L’ombre de Staline nous plonge dans le monde du journalisme en relatant l’escapade en Ukraine d’un jeune homme de 28 ans, Gareth Jones, au début des années 30, à l’époque où Hergé envoyait le reporter Tintin chez les soviets. Agnieszka Holland s’attache ici à retracer la biographie d’un personnage historique avec un certain souci de réalisme à la différence d’Hergé qui publiait un récit à visée propagandiste.  Malgré cela, on est tout de même en présence d’un film à charge contre le régime de Staline et de ses soutiens directs ou indirects.

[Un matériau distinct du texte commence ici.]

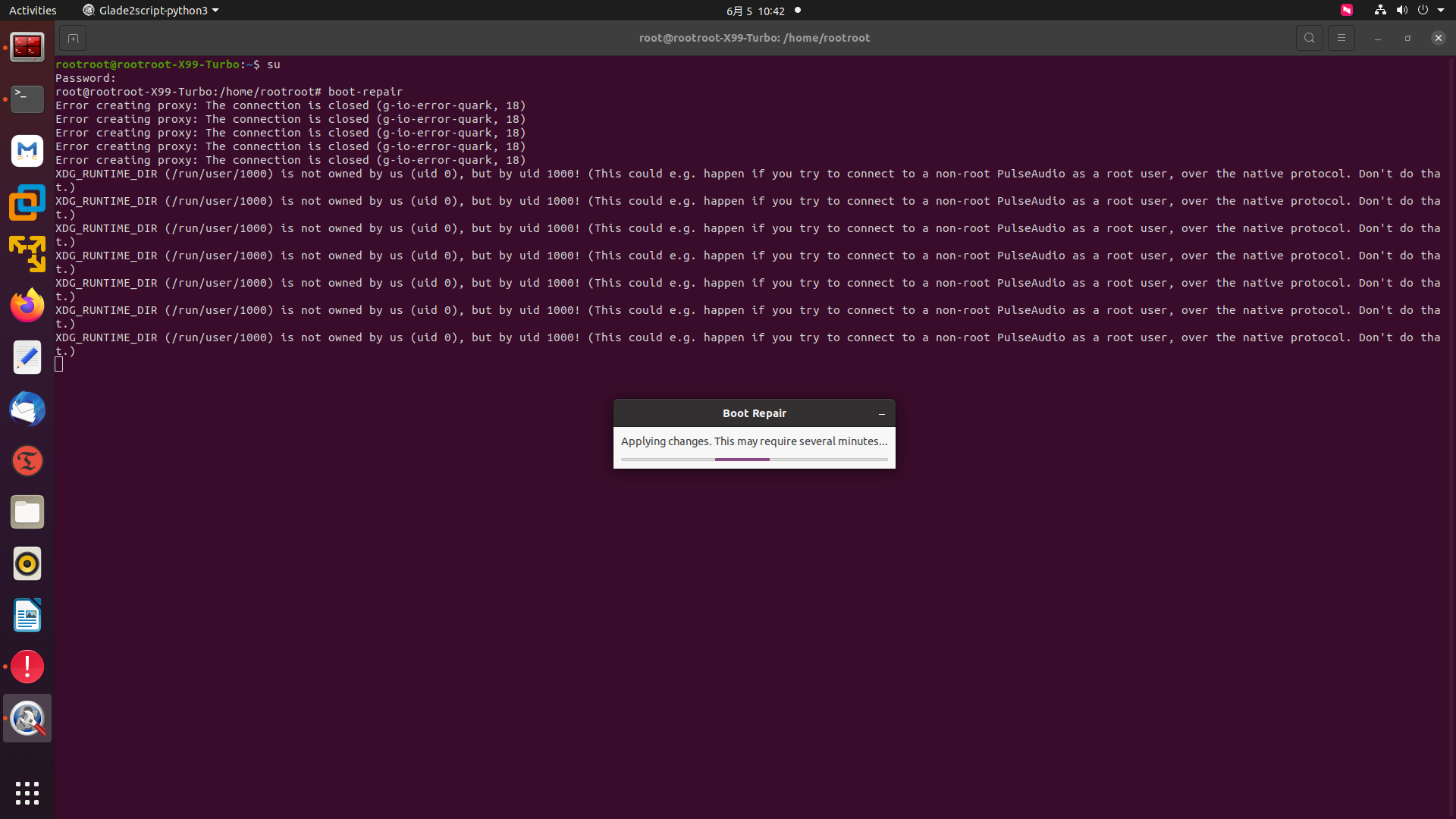Open the Files manager from dock
The height and width of the screenshot is (819, 1456).
(x=27, y=512)
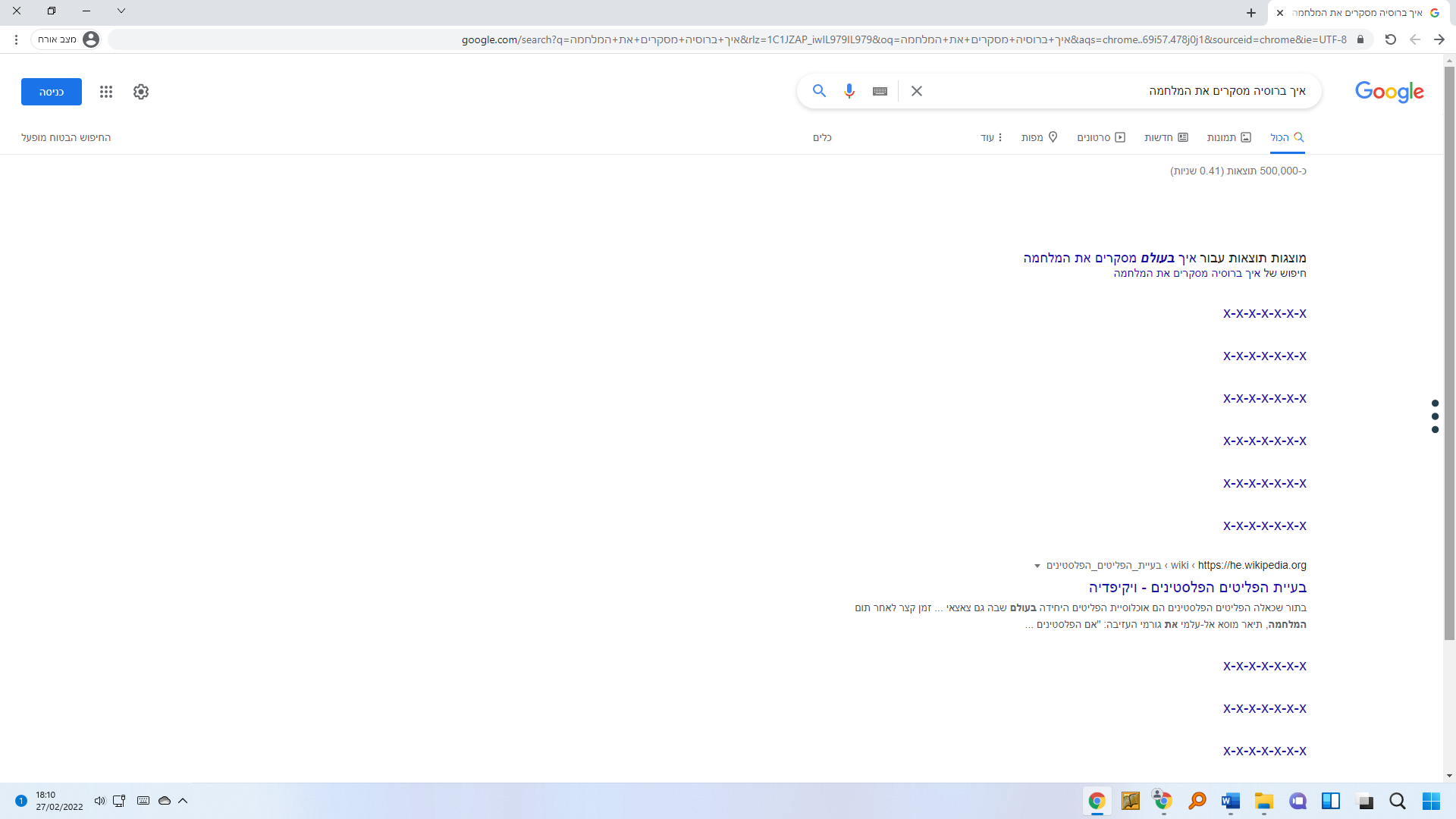Viewport: 1456px width, 819px height.
Task: Open the result options arrow next to Wikipedia URL
Action: click(x=1037, y=566)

Mais peut-on en vouloir à la réalisatrice polonaise quand on sait que les crimes de Staline ont fait plus de morts (famine et camps) que la totalité des victimes de la Seconde Guerre mondiale, et que la Pologne et l’Ukraine ont payé de très lourds tributs dans cette période de règne des totalitarismes ?

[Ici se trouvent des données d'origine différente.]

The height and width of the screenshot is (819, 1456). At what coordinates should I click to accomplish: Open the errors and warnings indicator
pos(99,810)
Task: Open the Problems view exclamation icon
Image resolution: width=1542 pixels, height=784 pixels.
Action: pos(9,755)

Les camps sont ici bien séparés, et c’est bien là le seul bémol de ce film qui manque parfois de nuances. Le gentil journaliste décillant peu à peu ses yeux sur l’horreur, devra donc faire face à certains de ses présupposés camarades qui ont rejoint par lâcheté ou conviction le régime totalitaire. Le seul personnage à évoluer est Ada, la femme journaliste qui refuse au final la compromission, ce qui en fait une protagoniste essentielle aux côtés de notre jeune héros.

Les superbes images du long métrage nous transportent dans une Ukraine enneigée, et par des jeux récurrents de reflets et de miroirs nous indiquent la duplicité des protagonistes. Par d’autres procédés, des mouvements de caméra tourbillonnants, la réalisatrice ébranle les certitudes de son personnage et étourdit le spectateur.

L’ombre de Staline est un film original sur une période de l’histoire au sujet de laquelle on pensait que tout avait déjà été raconté. Une œuvre essentielle qui nous interroge sur notre période contemporaine, où les fakes news et autres techniques de propagande ont malheureusement toujours le beau rôle.